:: RECORDS FOR THIS TASK ::

· · ·

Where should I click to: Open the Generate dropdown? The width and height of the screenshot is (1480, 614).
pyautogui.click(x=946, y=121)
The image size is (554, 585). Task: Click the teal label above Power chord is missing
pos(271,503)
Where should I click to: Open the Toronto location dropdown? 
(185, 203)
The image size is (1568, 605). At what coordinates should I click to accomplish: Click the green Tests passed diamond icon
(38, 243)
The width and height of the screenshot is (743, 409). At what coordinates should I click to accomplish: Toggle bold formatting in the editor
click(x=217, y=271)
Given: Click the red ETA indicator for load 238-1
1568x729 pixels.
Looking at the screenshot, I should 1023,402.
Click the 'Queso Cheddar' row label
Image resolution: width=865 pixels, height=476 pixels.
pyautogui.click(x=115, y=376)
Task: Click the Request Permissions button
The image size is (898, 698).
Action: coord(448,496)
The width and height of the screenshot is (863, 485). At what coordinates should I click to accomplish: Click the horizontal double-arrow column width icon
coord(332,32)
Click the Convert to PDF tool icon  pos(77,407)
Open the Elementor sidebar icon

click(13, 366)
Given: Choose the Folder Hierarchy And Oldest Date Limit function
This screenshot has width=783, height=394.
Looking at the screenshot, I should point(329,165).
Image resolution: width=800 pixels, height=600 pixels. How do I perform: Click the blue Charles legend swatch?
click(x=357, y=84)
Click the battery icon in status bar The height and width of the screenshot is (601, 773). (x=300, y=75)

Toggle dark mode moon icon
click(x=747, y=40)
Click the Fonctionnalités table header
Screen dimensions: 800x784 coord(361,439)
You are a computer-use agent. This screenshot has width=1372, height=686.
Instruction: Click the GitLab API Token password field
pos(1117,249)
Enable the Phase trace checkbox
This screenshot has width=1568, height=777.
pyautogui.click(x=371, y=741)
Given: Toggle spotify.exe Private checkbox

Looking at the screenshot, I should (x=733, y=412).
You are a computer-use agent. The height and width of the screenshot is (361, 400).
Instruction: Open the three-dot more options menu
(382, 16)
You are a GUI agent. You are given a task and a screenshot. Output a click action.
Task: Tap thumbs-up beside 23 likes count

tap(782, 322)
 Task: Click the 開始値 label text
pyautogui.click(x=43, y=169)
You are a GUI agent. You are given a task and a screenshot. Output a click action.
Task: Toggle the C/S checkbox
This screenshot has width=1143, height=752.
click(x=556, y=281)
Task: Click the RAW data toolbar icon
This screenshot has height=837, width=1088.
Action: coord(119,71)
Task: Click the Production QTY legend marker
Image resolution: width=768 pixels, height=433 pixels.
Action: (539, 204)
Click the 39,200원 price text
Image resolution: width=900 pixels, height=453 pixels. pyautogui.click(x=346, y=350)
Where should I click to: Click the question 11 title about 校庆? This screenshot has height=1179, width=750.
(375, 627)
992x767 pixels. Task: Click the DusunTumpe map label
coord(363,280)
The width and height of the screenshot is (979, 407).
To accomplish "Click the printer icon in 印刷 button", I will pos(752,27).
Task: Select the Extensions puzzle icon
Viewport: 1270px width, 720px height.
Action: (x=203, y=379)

· · ·

:: WORK INSTRUCTION ::
Every line above with the string "computer" in it should be copied into the answer.

:: ANSWER BELOW ::
You are a computer-use agent. This screenshot has width=1372, height=686.
You are a computer-use agent. The height and width of the screenshot is (361, 400).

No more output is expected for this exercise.